In addition to a massive boost in road funding, the Michigan budget finalized early Friday includes a continuation of school breakfast and lunch programs and dedicated transportation funding for rural districts, Upper Peninsula lawmakers said.

The final framework reduces the state budget from $84 billion to $80 billion while increasing road funding by about $2 billion. This marks the first reduction in year-over-year spending since 2011, the lawmakers said. A key component of the budget is a new 24% wholesale marijuana tax.

In a news release, the four U.P. representatives and Sen. Ed McBroom, R-Waucedah Township, offered budget details and comments.

Fiscal experts at the Legislature predict a very difficult financial picture coming to the state next year, McBroom said. Tightening the belt now and getting road funding into a secure position will make next year’s budget easier to manage, he said.

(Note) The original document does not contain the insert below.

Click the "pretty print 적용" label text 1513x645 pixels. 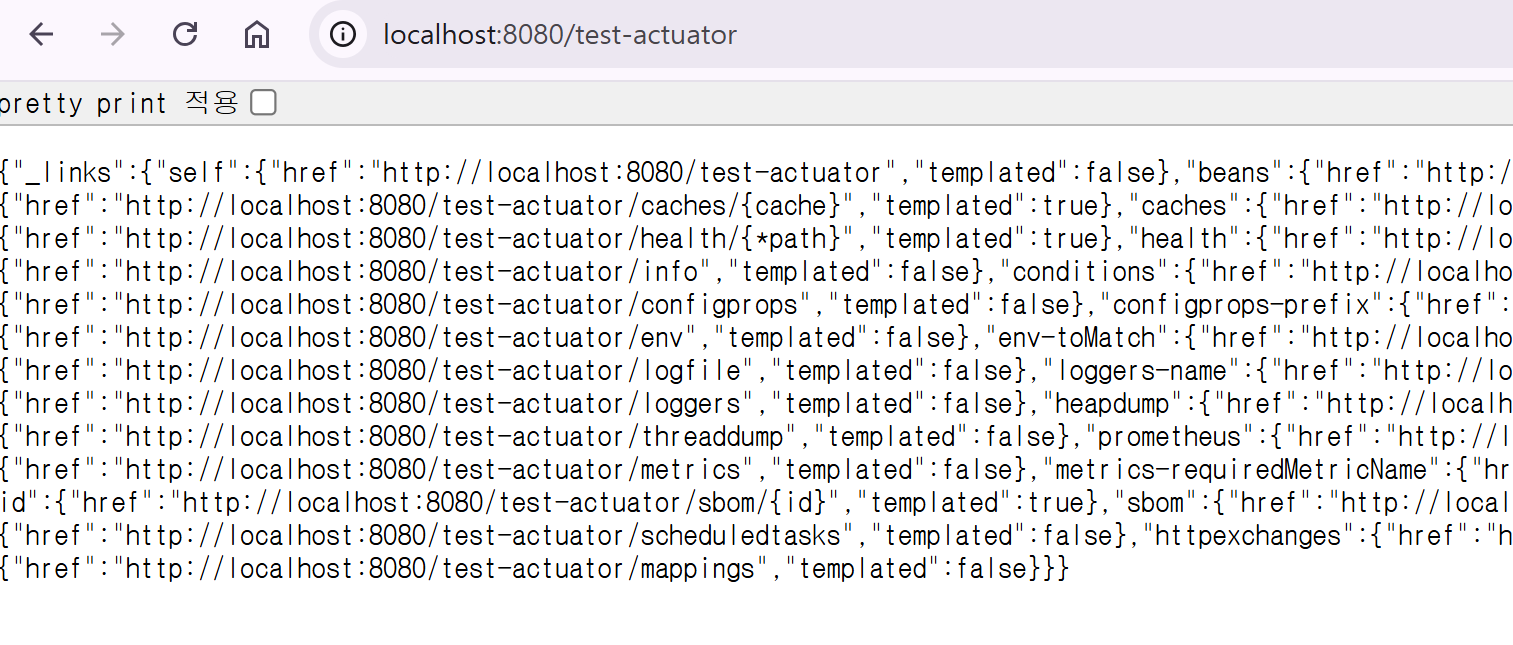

Some local governments, however, will feel the biggest pinch, as many of them will face static state support or cuts in the budget.

Greg Markkanen

“Various parts of our government, state and local, are having to make do with less in order to see roads be taken seriously,” McBroom said. “Better road funding, especially to our local road agencies, will hopefully help alleviate some of that pressure by reducing what local governments and residents have to spend out of their own budgets for road and vehicle repairs.”

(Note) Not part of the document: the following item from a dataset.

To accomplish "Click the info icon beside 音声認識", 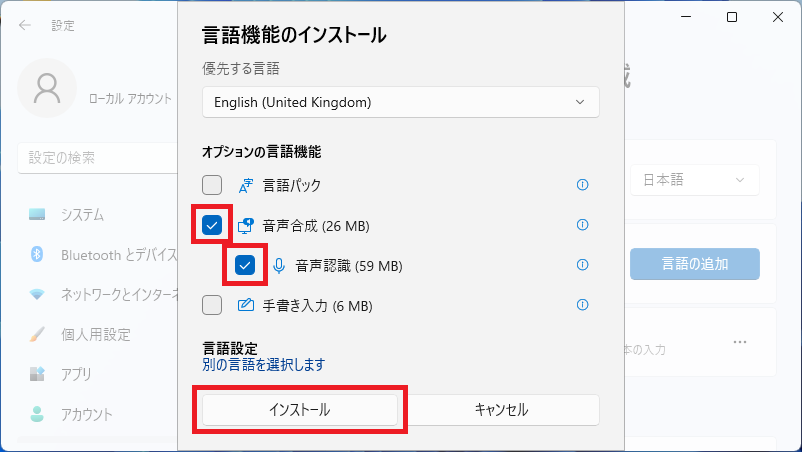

The final road funding plan made use of existing revenue found through budget reforms, as well as increases in the marijuana tax and a slower implementation of corporate tax reductions. It also includes a major restructuring of the taxes paid at the gas pump by shifting current taxes paid at the pump that do not go to roads to funding roads.

“People believe the taxes at the pump should go to roads,” said state Rep. Karl Bohnak, R-Deerton. “This generational change should have been done 50 years ago. This plan also increases available funds for our cities and our counties rather than directing them all to the state. Additionally, it dramatically increases funding for our bridges, which is desperately needed.”

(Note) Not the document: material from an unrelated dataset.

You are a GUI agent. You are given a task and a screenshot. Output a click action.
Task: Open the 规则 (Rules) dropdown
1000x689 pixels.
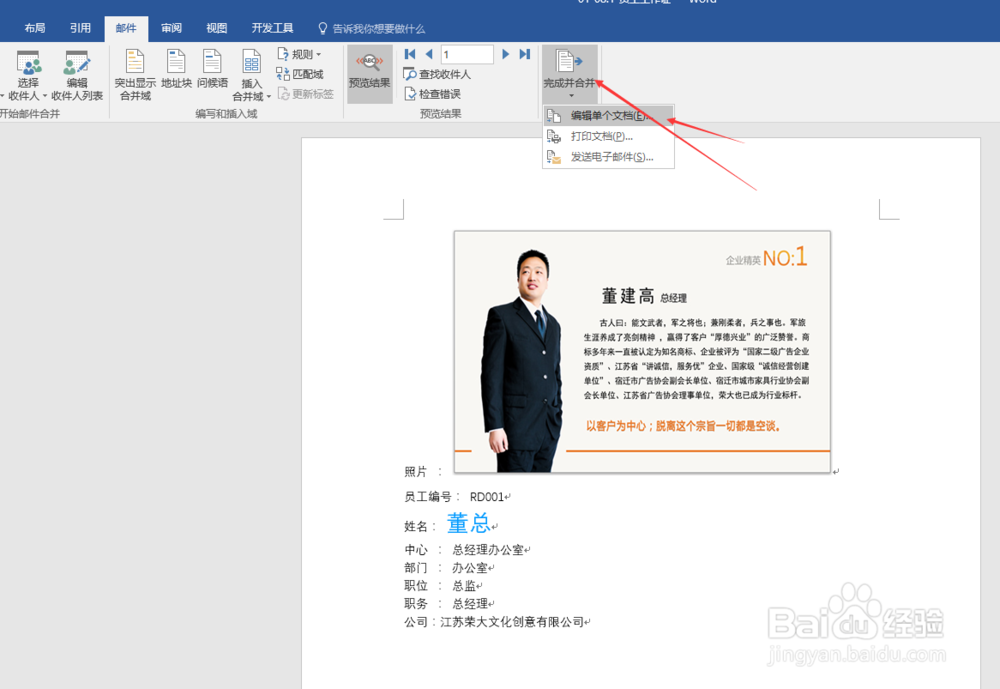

As reported by Bridge Michigan, the budget will cut funding for more than 1,700 full-time equivalent state government employees. Much of that comes from cutting vacant positions, including funding for 870 jobs in the Department of Health and Human Services, 373 jobs in the Department of Corrections and 243 state police post operation positions, according to a nonpartisan House Fiscal Agency analysis.

“It is remarkable how a long, deep inspection of the state’s spending showed us just why the budget has ballooned from under $40 billion to over $80 billion in just 15 years,” said Rep. Greg Markkanen, R-Hancock. “Departments had funds for thousands of employees who were never hired and leases for buildings no one uses. It was time to hold them accountable and use the tax dollars for road funding.”

Karl Bohnak

Some other highlights of the budget include a continuation of the school breakfast and lunch programs, increases to local bus and transit authorities, increases to per-pupil funding for schools, dedicated transportation funding for rural districts, and funding for community arts. Not included, the lawmakers emphasized, are increased hunting and fishing license fees.

Among the specific allocations for U.P. communities:

— Menominee Public Schools will receive nearly $5 million to assist with repairs due to flood and asbestos damage.

— Mid Peninsula schools in Rock will receive $245,000 to assist with essential HVAC work.

— Ishpeming will receive nearly $1 million for a fire truck replacement.

State Rep. Dave Prestin

— Marquette County will receive $3 million for repairs and upgrades to the industrial sites at Sawyer.

— Mackinac County will receive a portion of $10 million for ice storm damages.

“This has been a very dynamic and challenging budget,” said state Rep. Dave Prestin, R-Cedar River. “The House and governor were determined to get real funding for roads. The House believed it could be done without increasing taxes but by stripping government waste. Our efforts showed it was possible by fighting ghost employees, department slush funds, empty buildings and tightening general spending.”

“This is the toughest and most thorough budget effort I have ever seen in Lansing,” McBroom said. “While it required letting many of the local projects legislators can obtain to help their communities go and getting a handle on road funding, eliminating so much state wasteful spending and planning for future constraints took determination and discipline.”

A key item removed from the budget was $50 million to aid Highland Copper Co.’s efforts to open a $450 million mine. These funds were to match another $50 million put up by Highland Copper to improve public roads, water, electrical and broadband in Wakefield Township. Efforts to secure that funding will continue, the lawmakers said.

“The intensity of the budget process allowed us so many opportunities to discuss this key project with our colleagues and the executive branch,” Markkanen and McBroom said. “Support is increasing, and we are closer than ever to obtaining the final votes of support to see this project kicked into high gear for the benefit of all the U.P., particularly the west end.”

Several lapsed funding issues, such as unspent Father’s Day flood dollars in Baraga County and the dollars Aspirus Health did not take for its birthing center being transferred to Portage Health System, are on the lawmakers’ immediate to-do list. Energy bills sponsored by Bohnak and Prestin are awaiting action by the Michigan Senate.

“Getting serious about road funding and cuts to wasteful spending made crafting this budget look historically different from past years,” said Rep. Parker Fairbairn, R-Harbor Springs. “Despite that, the U.P. team was successful in obtaining or restoring some key funding, such as reconstruction from the huge spring ice storm and record per-student funding for our schools.”

The budget includes a record $10,050 in per-pupil funding for Michigan schools, up from $9,608 this year.